**GOAL OF THE EXERCISE**
Copy the rows verbatim, starting with the first one and ending with the line that contains "ONLY (603, 867)", both included. Leave the pictures out of your copy.

**RECORDS TO USE**
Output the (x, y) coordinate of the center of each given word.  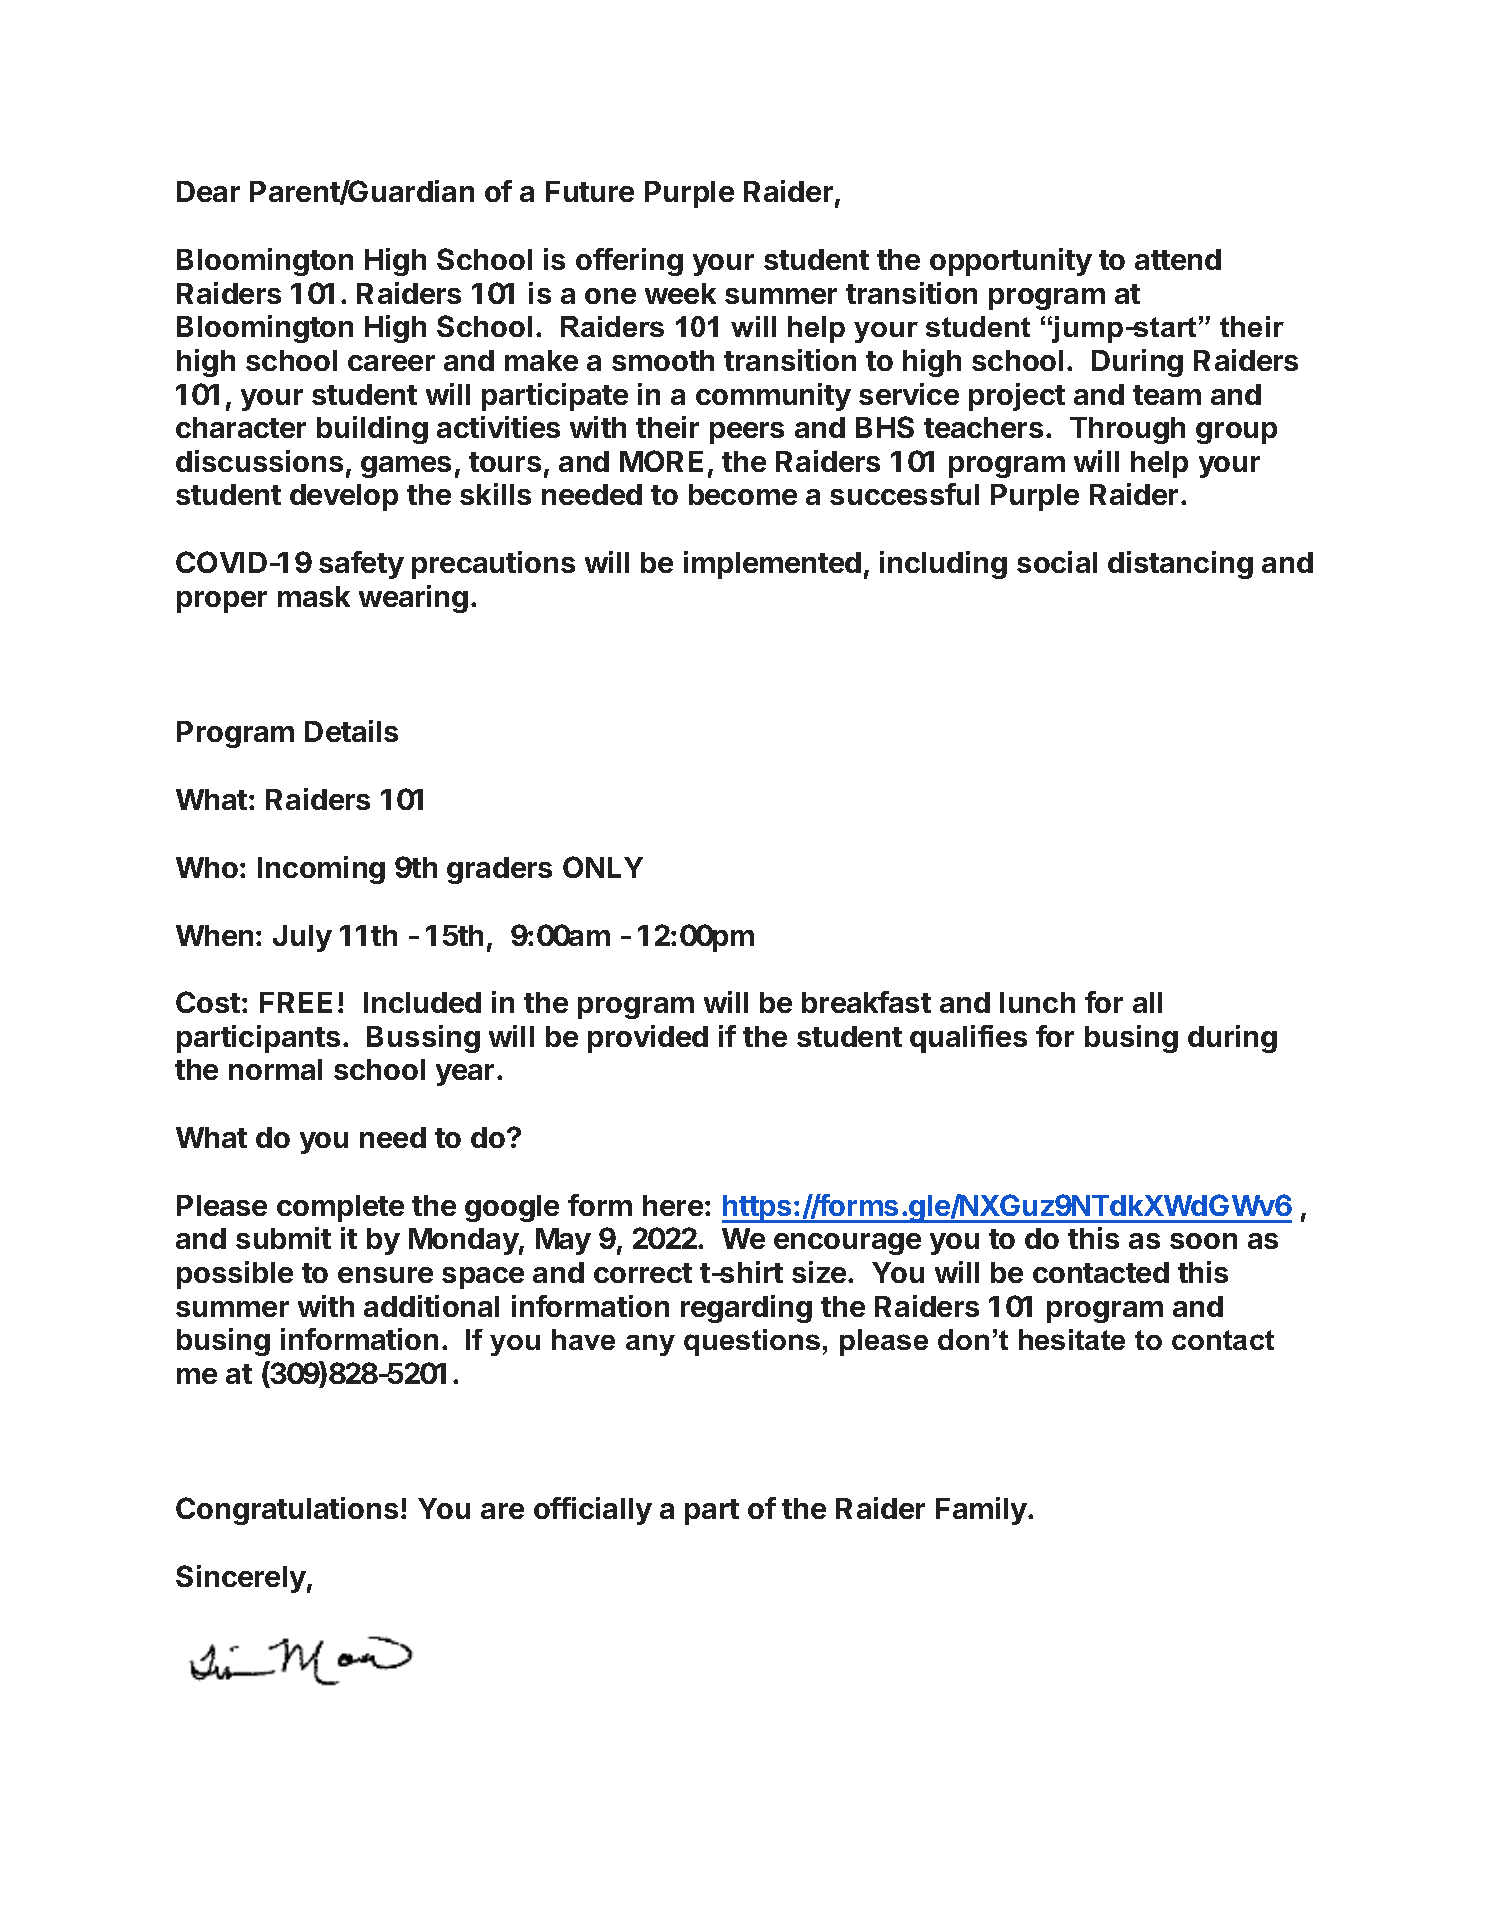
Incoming (321, 870)
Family (982, 1511)
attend (1178, 259)
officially (593, 1511)
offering (629, 262)
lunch (1037, 1002)
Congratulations (287, 1511)
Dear (208, 191)
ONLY (603, 867)
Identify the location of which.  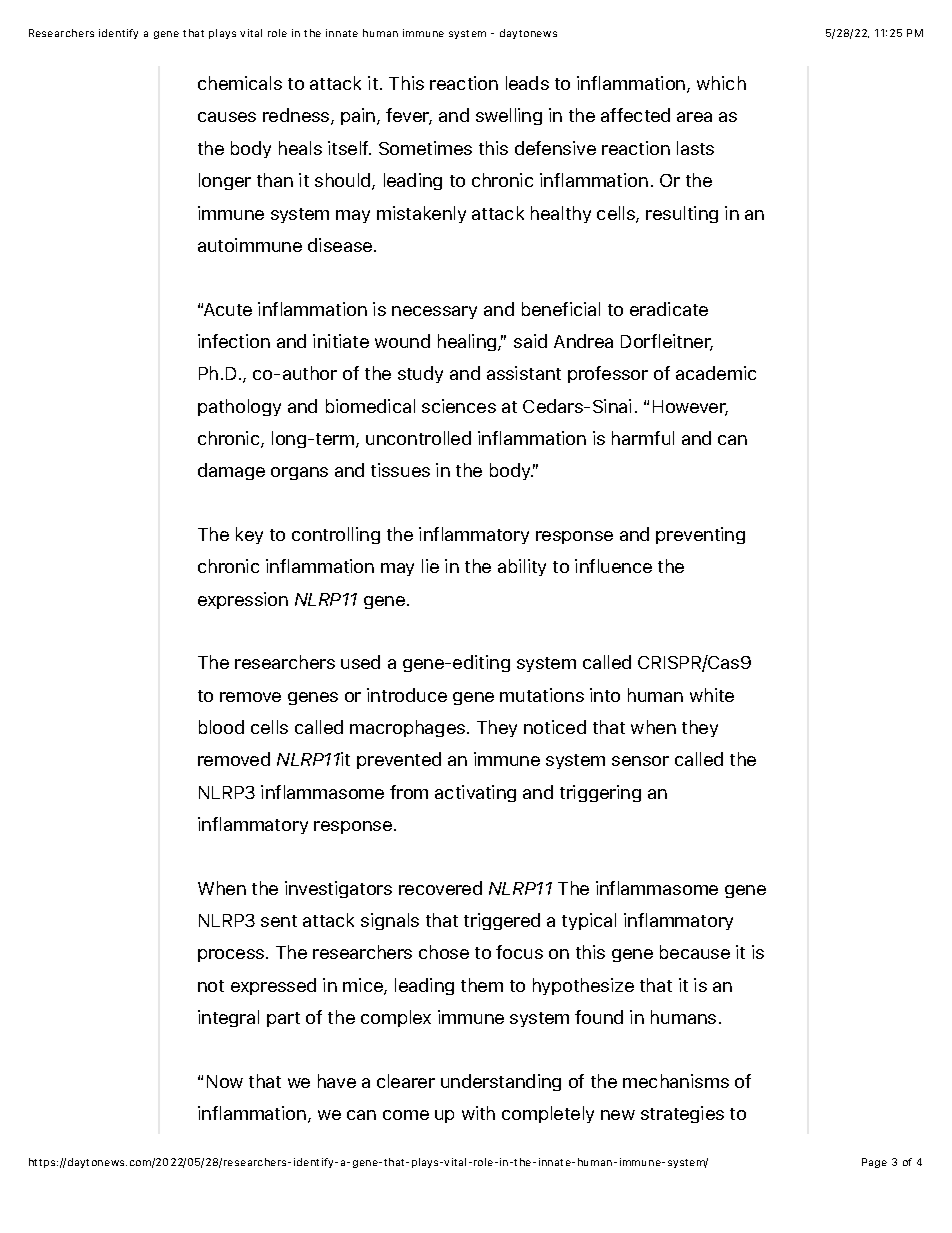
(721, 83).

**RESPONSE**
Output the (x, y) coordinate of the center of each given word.  
Incoming (321, 870)
Family (982, 1511)
attend (1178, 259)
officially (593, 1511)
offering (629, 262)
lunch (1037, 1002)
Congratulations (287, 1511)
Dear (208, 191)
ONLY (603, 867)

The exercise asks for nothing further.